El cometa 12P/Pons-Brooks, apodado en la prensa como el “cometa diablo” por la forma peculiar de su cabellera, es un cometa del tipo Halley que tarda 71 años en dar una vuelta completa alrededor del Sol. Fue descubierto en 1812 y sigue una órbita muy inclinada respecto a la órbita terrestre, que lo lleva desde las afueras del sistema solar hasta las regiones interiores del mismo, donde desarrolla su cola y se vuelve visible desde la Tierra. Los cometas están compuestos por hielo y roca, materiales aglomerados en un núcleo. Al aproximarse al Sol, el hielo del cometa se sublima formando una atmósfera gaseosa transitoria que, al ser soplada por el viento solar, despliega la magnífica cola típica de los cometas. Durante esta etapa de intensa actividad en el núcleo cometario, resulta habitual que, además de expulsar gas, muchas partículas de polvo y numerosos guijarros sean eyectados a gran velocidad.

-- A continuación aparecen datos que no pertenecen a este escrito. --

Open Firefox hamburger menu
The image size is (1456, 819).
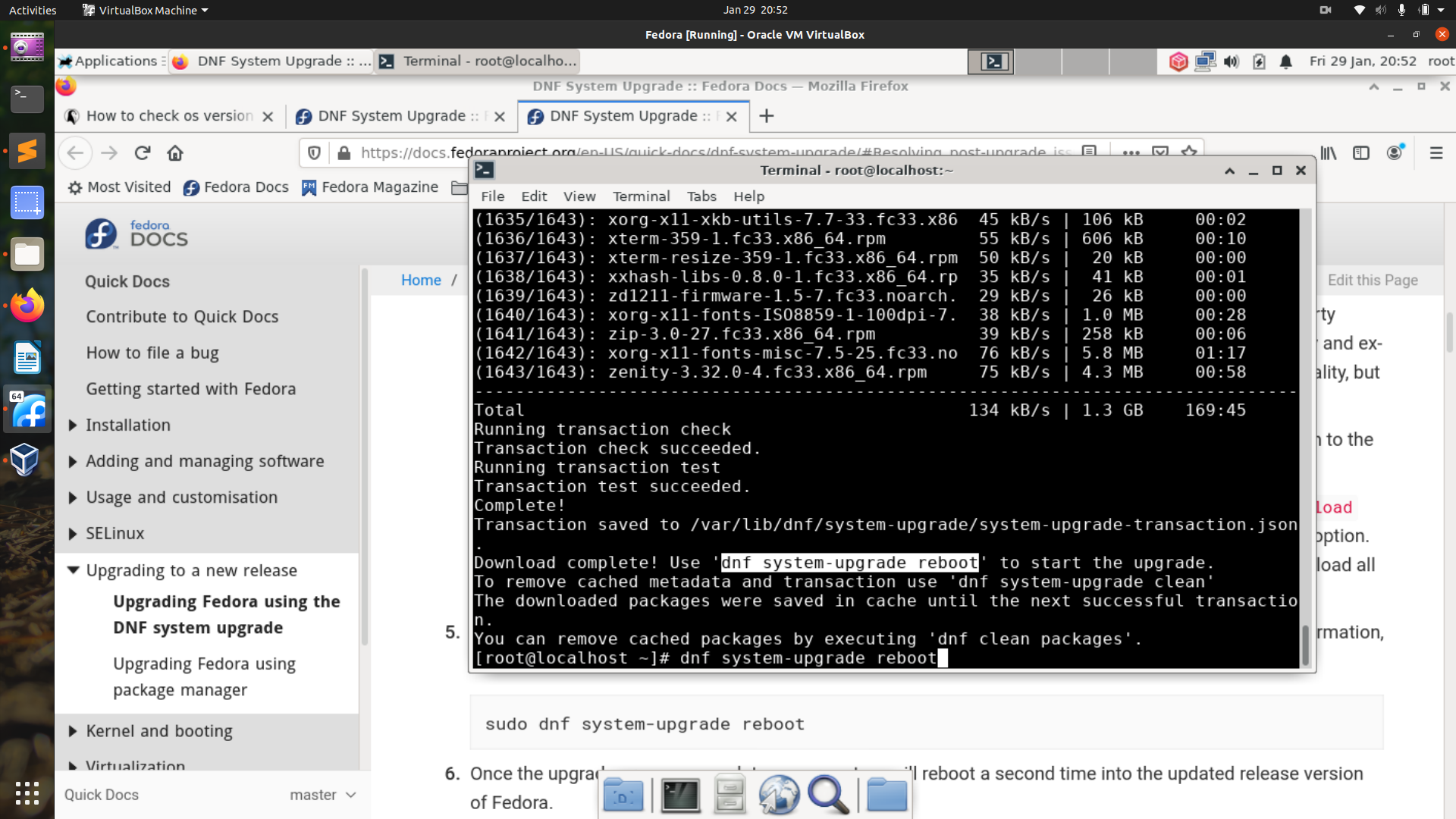(x=1436, y=153)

En su último acercamiento, el cometa 12P/Pons-Brooks fue observado desde el Complejo Astronómico El Leoncito (CASLEO), en San Juan. Entre mayo y junio de 2024, se obtuvieron imágenes con diferentes filtros de luz (I, R y V) que permitieron estudiar cómo se comporta el polvo que rodea al núcleo del cometa. Este trabajo fue llevado a cabo por un equipo de investigación que incluyó a Eduardo Fernández-Lajús y Romina Di Sisto (ambos del Instituto de Astrofísica de La Plata, CONICET–UNLP), junto con colegas de San Juan.

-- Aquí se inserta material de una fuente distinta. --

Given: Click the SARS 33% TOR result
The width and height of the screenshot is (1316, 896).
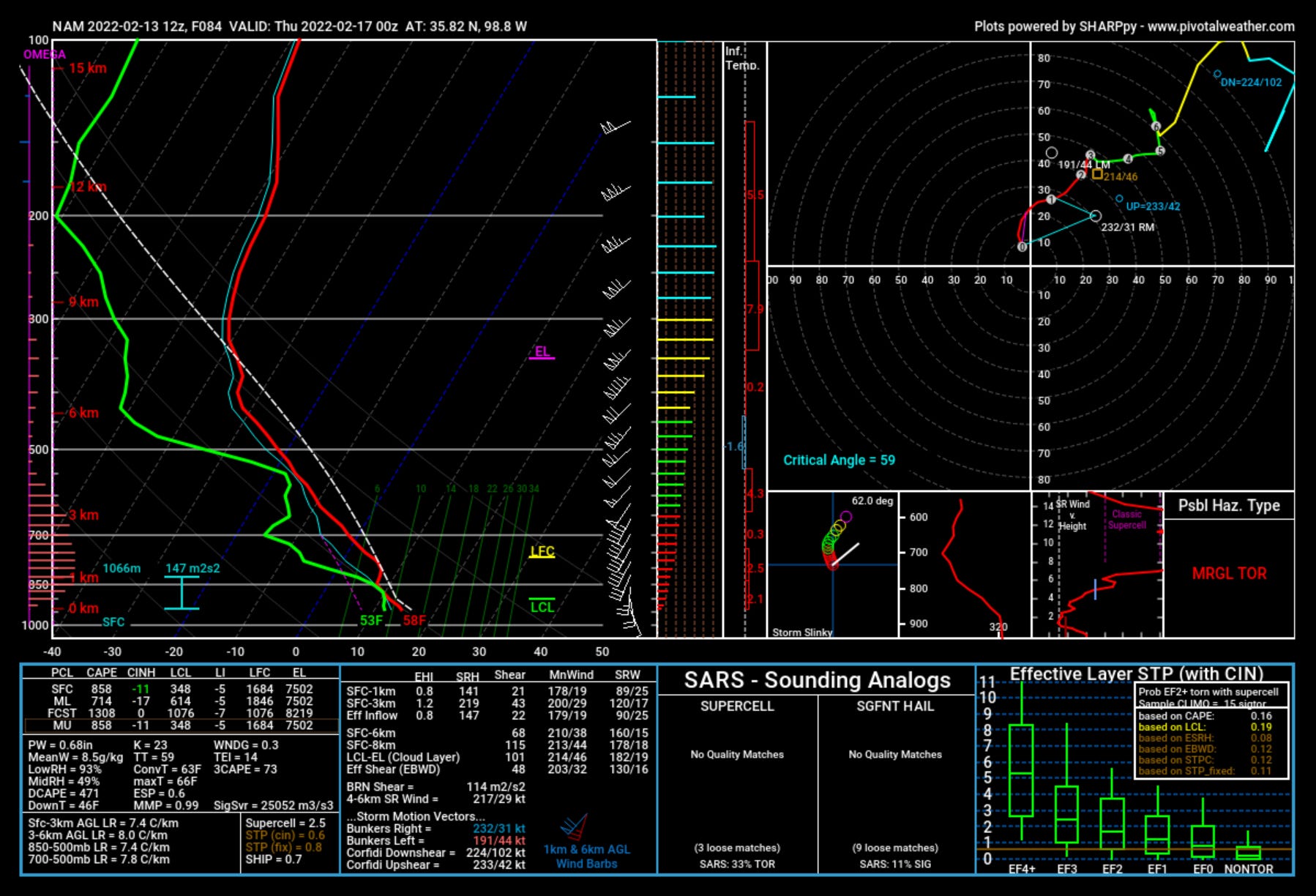Looking at the screenshot, I should click(738, 863).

El análisis de estas imágenes mostró dos regiones activas que, al liberar polvo de manera simultánea, le dieron al cometa su aspecto llamativo (un núcleo con dos “cuernos” como la figura de un diablo). Sin embargo, a diferencia de lo que suele ocurrir en otros pasos de 12P por el sistema solar interior, en esta oportunidad no se detectaron estallidos bruscos de actividad. El polvo se comportó de manera “ordinaria”, sin sobresaltos, y los estudios sugieren que estaba compuesto principalmente por partículas grandes, expulsadas a alta velocidad desde esas dos zonas activas del núcleo.
Observar y modelar estos cometas no solo nos brinda un espectáculo celestial, sino también una ventana para indagar sobre los materiales más primitivos que dieron origen al sistema solar.